39C’est pour cela que l’on ne peut à aucun moment qualifier Modesta d’immorale. C’est-à-dire que pour ne pas être broyée par les rouages d’une société qui anéantit avant tout les femmes, Modesta n’a d’autres moyens, du moins au début, que de recourir à la violence. Mais cette violence est une sorte de « légitime défense ».
40Modesta, malgré sa force de caractère et sa capacité à trancher et à prendre des décisions – qualités typiques d’un être adulte et mûr –, nous apprend également à regarder le monde avec des yeux d’enfant. À interroger le fonctionnement de la société avec un regard neuf, à en relever les contradictions, à pointer du doigt, un à un, tous les préjugés dont nous sommes pétris. Modesta nous enseigne tout au long de ce roman à déceler, dans ce qui nous apparaît désormais naturel, le caractère culturel. Et qui n’a donc rien d’inébranlable, contrairement à ce que, lassés, nous finissons par croire. C’est pour cela que j’ai parlé au début d’un livre précieux capable de modifier notre façon de voir les choses : parce qu’il a la force de nous ouvrir les yeux et de nous montrer une échappatoire là même où nos yeux ne nous permettent déjà plus de voir la prison.
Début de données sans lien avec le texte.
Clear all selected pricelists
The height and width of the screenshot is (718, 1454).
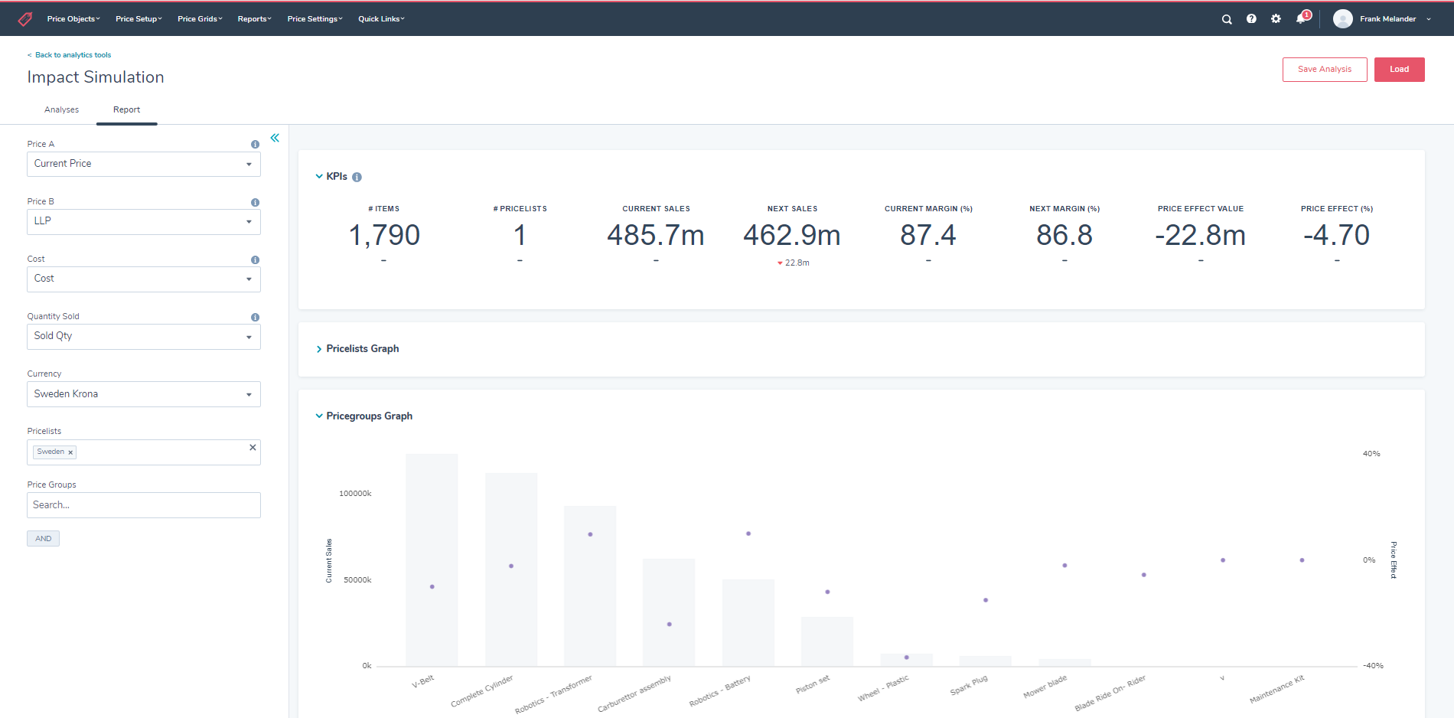click(x=253, y=448)
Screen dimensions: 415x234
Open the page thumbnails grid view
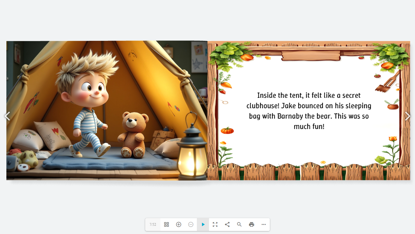[x=166, y=225]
41D’où le titre L’Art de la joie. Un titre qui peut paraître quelque peu énigmatique. Un titre qui à vrai dire me fait penser à un recueil de poèmes d’une autre grande dame, Margherita Guidacci (1921-1992), contemporaine de Goliarda Sapienza, dont l’un des derniers recueils, publié en 1983, s’intitule Hymne à la joie. Le titre n’a évidemment rien d’original, ayant déjà été rendu célèbre par un certain Ludwig van Beethoven. Mais Guidacci dira qu’elle ne pouvait attribuer un autre titre à ses poèmes et que si ce titre n’avait pas déjà existé, elle l’aurait certainement inventé. Alors pourquoi ce parallèle ? Parce qu’il est curieux de penser que ces deux femmes – que d’ailleurs tout opposait sinon l’intelligence – à quelques années de distance près choisissent le terme « joie » dans leurs titres. Comme si, à un âge relativement mûr, ce mot pouvait enfin faire partie de leur vocabulaire, après être passées, l’une et l’autre, par la dure expérience de l’asile psychiatrique. La sagesse, la « sapienza », semble leur permettre enfin d’atteindre un nouveau stade de plénitude.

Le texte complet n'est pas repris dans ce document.